• _Problem statement_
Your reply must contain exactly the lines running from the one with "How do I perform: Expand" to the last line of the entries below, both included, and no other lines.

• _Data listing_
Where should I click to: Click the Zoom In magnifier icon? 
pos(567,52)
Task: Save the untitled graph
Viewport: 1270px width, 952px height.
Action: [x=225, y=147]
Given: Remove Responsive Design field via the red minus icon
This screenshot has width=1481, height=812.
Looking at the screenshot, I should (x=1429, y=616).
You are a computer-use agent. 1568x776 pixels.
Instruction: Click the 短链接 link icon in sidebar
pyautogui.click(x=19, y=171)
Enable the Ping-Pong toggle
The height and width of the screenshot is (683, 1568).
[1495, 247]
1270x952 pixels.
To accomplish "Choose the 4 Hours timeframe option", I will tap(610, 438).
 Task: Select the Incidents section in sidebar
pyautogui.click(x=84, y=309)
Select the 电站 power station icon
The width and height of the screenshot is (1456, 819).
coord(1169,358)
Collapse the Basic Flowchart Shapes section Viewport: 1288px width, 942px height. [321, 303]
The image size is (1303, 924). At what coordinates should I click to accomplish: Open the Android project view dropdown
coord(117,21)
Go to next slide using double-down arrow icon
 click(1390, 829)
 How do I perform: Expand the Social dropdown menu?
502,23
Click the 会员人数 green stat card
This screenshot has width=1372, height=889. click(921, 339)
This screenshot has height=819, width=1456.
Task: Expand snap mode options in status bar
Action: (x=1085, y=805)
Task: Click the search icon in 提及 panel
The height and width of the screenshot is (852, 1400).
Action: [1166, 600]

• _Result of this task_
 How do I perform: Expand the Social dropdown menu?
502,23
Click the 会员人数 green stat card
This screenshot has width=1372, height=889. click(921, 339)
This screenshot has height=819, width=1456.
Task: Expand snap mode options in status bar
Action: (x=1085, y=805)
Task: Click the search icon in 提及 panel
The height and width of the screenshot is (852, 1400).
Action: [1166, 600]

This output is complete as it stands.